Mit Dr. Joachim Borggräfe und Walther von Wietzlow hat die US-Kanzlei Jones, Day, Reavis & Pogue zwei namhafte Praktiker als Quereinsteiger für die Bereiche Steuerrecht bzw. Gesellschaftsrecht/Restrukturierungen an ihrem deutschen Standort in Frankfurt gewinnen können. Borggräfe war zuletzt Partner bei Haarmann, Hemmelrath & Partner und dort mit der Steuergestaltung von Unternehmenstransaktionen, grenzüberschreitenden steuergeleiteten Umstrukturierungen, Finanzierungen und Verrechnungspreisen befaßt. Zuvor war Borggräfe langjährig als Steuerpraktiker in der Industrie tätig, zuletzt als Leiter der Zentralabteilung Steuern und Zölle der BASF Ludwigshafen. Mit von Wietzlow kommt ein weiterer Anwalt mit langjähriger Praxiserfahrung im Gesellschaftsrecht mit Schwerpunkt Aktienrecht aus der Großindustrie zur Sozietät. Von Wietzlow, der mehrere Jahre als Vorstand und Vorstandsprecher der Didier-Werke AG und dort auch Chefsyndikus tätig war, ist Mitglied des Börsenrates der Frankfurter Wertpapierbörse und Aufsichtsrat verschiedener deutscher Unternehmen. Nach Eckart C. Hild (Winschaftsstrafrecht) sowie Dr. Wolf gang Stammler (Verwaltungsrecht), die im April zur Kanzlei kamen, hat Jones Day damit innerhalb kurzer Zeit vier renommierte Quereinsteiger geholt.

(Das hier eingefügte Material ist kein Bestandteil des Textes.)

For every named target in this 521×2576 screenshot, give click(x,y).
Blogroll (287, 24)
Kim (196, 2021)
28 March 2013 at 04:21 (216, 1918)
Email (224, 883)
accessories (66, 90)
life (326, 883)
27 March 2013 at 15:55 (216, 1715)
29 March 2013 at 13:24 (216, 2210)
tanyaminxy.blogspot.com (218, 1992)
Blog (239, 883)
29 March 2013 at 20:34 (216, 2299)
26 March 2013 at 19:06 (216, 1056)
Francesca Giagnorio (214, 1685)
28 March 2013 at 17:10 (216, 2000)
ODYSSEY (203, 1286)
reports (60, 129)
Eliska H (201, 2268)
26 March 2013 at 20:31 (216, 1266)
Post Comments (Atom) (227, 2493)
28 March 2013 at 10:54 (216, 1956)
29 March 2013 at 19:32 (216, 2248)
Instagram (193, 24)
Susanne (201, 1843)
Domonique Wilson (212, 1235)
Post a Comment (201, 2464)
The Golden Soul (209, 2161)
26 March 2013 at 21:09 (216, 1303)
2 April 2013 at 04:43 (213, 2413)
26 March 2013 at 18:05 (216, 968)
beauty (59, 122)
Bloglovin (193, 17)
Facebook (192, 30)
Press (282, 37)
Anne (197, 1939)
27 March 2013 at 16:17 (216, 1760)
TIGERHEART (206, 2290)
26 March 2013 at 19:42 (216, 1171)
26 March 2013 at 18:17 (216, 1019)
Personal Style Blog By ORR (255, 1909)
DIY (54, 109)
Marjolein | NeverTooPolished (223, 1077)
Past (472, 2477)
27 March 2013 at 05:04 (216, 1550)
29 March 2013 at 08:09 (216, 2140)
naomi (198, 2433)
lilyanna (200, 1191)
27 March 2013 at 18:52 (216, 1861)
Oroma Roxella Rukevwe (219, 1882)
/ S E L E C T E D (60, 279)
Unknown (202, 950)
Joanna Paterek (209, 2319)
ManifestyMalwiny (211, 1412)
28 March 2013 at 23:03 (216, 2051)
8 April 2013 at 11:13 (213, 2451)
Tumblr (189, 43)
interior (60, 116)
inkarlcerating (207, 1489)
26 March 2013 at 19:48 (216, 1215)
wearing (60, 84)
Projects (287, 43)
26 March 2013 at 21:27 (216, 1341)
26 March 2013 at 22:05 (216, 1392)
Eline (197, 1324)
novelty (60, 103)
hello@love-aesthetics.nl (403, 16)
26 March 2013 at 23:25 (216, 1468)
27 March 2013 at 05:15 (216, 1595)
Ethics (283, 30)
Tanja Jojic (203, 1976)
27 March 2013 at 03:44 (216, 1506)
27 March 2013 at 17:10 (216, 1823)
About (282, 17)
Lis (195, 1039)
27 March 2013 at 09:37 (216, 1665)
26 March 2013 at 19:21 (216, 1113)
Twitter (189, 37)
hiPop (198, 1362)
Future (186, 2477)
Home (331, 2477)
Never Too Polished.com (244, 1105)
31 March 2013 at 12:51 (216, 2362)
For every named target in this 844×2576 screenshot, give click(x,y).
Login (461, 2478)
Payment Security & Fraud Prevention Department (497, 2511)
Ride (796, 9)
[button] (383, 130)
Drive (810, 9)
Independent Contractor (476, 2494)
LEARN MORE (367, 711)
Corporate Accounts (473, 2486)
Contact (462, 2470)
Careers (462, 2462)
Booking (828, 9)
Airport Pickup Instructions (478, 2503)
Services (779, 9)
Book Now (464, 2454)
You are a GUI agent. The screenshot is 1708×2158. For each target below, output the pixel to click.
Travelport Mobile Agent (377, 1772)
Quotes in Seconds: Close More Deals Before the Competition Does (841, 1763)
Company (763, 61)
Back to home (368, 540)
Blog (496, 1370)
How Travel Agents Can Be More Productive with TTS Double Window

Die bekannte Kölner Arbeitsrechtskanzlei Ulrich Weber & Partner konnte zum 1. Juli Dr. Friedrich Heither als Berater gewinnen. Heither war seit 1974 Richter am Bundesarbeitsgericht und ab 1987 Vorsitzender Richter des 3. Senats, der vorwiegend mit Fragen betrieblicher Altersversorgung befaßt ist. Ende März war Heither, der außerdem bekannt ist als Co-Autor des renommierten Kommentars Fitting/ Kaiser/Heither zum Betriebsverfassungsgesetz, altersbedingt aus dieser Position ausgeschieden. Er wird vom Berliner Büro der Kanzlei aus bundesweit tätig sein. Ulrich Weber begrüßte den Neuzugang, von dessen Erfahrung und Expertise in den Bereichen betrieblicher Altersversorgung und Betriebsverfassungsrecht sich die Kanzlei viel verspricht: „Dr. Heither wird die Kompetenz nicht nur unseres Berliner Büros, sondern die der gesamten Kanzlei nachhaltig verstärken.“ Ulrich Weber & Partner ist bekannt vor allem für ihren Schwerpunkt in der arbeitsrechtlichen Betreuung von Topmanagern und anderen Führungskräften, berät und vertritt jedoch auch im kollektiven Bereich. Mit derzeit 13 Anwälten (darunter 8 Fachanwälte) zählt die Sozietät zu. den größten arbeitsrechtlich spezialisierten Kanzleien. Weber kündigte dem JuVe Rechtsmarkt gegenüber an, daß zu den bislang drei Standorten zum 1.4.2000 mit München ein vierter hinzukommen wird. Das neue Büro wird von dem bisher im Kölner Büro tätigen Dr. Knut Müller geleitet werden. Weber, der bisher unter anderem regelmäßig im manager magazin schrieb, wechselt ab Juli zu Capital und wird dort ebenfalls eine arbeitsrechtliche Kolumne betreuen.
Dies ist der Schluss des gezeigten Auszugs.